• [ARTICLE]
┌──
Les agriculteurs qui, au gré des mariages, des héritages, des modifications territoriales et des achats, ont une partie de leurs biens-fonds dans le pays voisin, ne peuvent s’y rendre et cultiver leurs terres. Interdit d’abord, cet accès sera rapidement organisé et règlementé. En effet dès le 11 septembre 1939, les paysans suisses peuvent obtenir une carte frontalière auprès du Consulat de France à Genève, carte à utiliser dès l’ouverture de la frontière.
Un mois plus tard les propriétaires-frontaliers des communes limitrophes françaises et suisses, munis des papiers nécessaires, pourront pénétrer jusqu’à une profondeur de 800 m. dans le pays voisin pour y récolter leurs légumes et y couper leur bois.
Des conditions de passage seront négociées et plusieurs fois renégociées avec les différentes autorités à la frontière durant le conflit : la France de la Troisième République, l’Etat français, les Allemands qui laissent la place à l’occupation italienne, suivie, après la reddition de l’Italie fasciste, par l’Allemagne nazie jusqu’à la libération de la Haute-Savoie le 16 août 1944.
└──
• [DONNÉES EXTRAITES]
┌──
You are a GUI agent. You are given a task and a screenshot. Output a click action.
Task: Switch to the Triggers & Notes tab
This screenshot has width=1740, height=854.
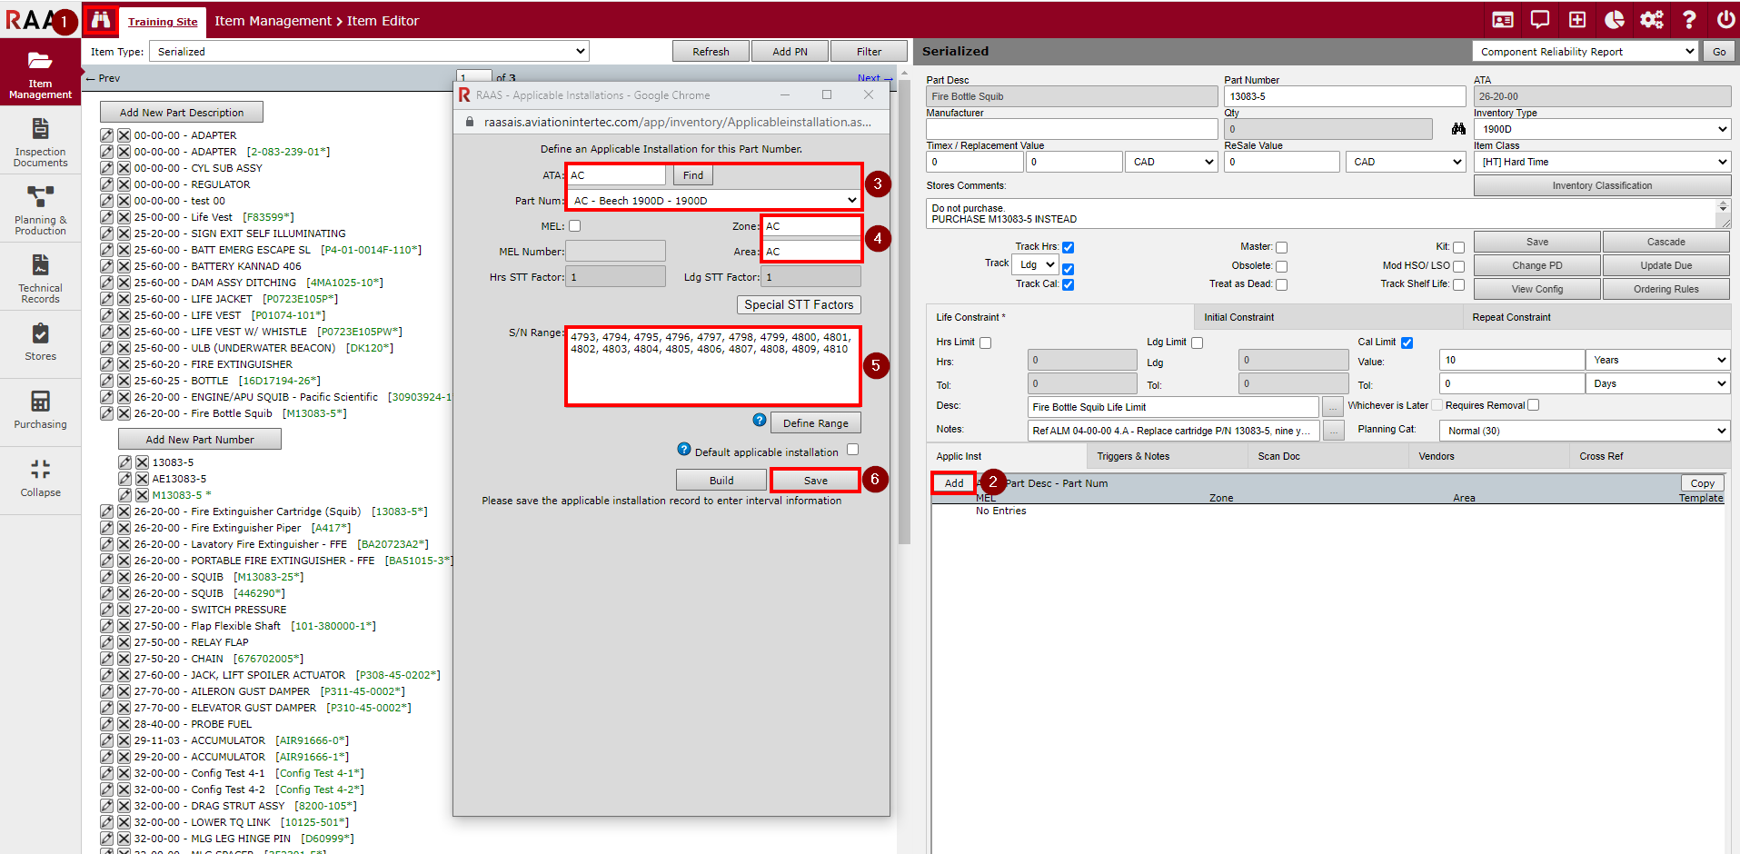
└──
┌──
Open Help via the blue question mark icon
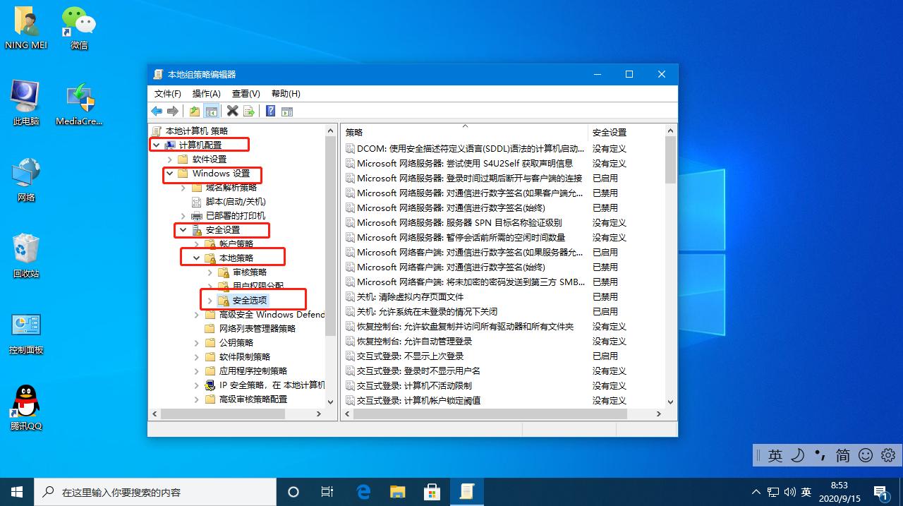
└──
• [OBJECTIF 1]
Répondez à ces questions à partir de l'article :
(a) Auprès de quel organisme les paysans suisses peuvent-ils obtenir une carte frontalière dès le 11 septembre 1939 ?
(b) Jusqu'à quelle profondeur les propriétaires-frontaliers peuvent-ils pénétrer dans le pays voisin ?
(c) À quelle date la Haute-Savoie est-elle libérée ?
• [OBJECTIF 2] Réécrivez sous forme de liste le paragraphe de l'article qui commence par « Des conditions de passage seront négociées », en gardant ses faits principaux.
Les entrées ne sont pas nécessaires pour ce travail.

• [RÉPONSE FINALE 1]
(a) Auprès du Consulat de France à Genève.
(b) Jusqu'à 800 m.
(c) Le 16 août 1944.

• [RÉPONSE FINALE 2]
Pendant le conflit, les conditions de passage sont négociées, puis renégociées à plusieurs reprises, avec les autorités successives à la frontière :
- la France de la Troisième République ;
- l'État français ;
- les Allemands ;
- l'occupation italienne ;
- l'Allemagne nazie, après la reddition de l'Italie fasciste, jusqu'à la libération de la Haute-Savoie le 16 août 1944.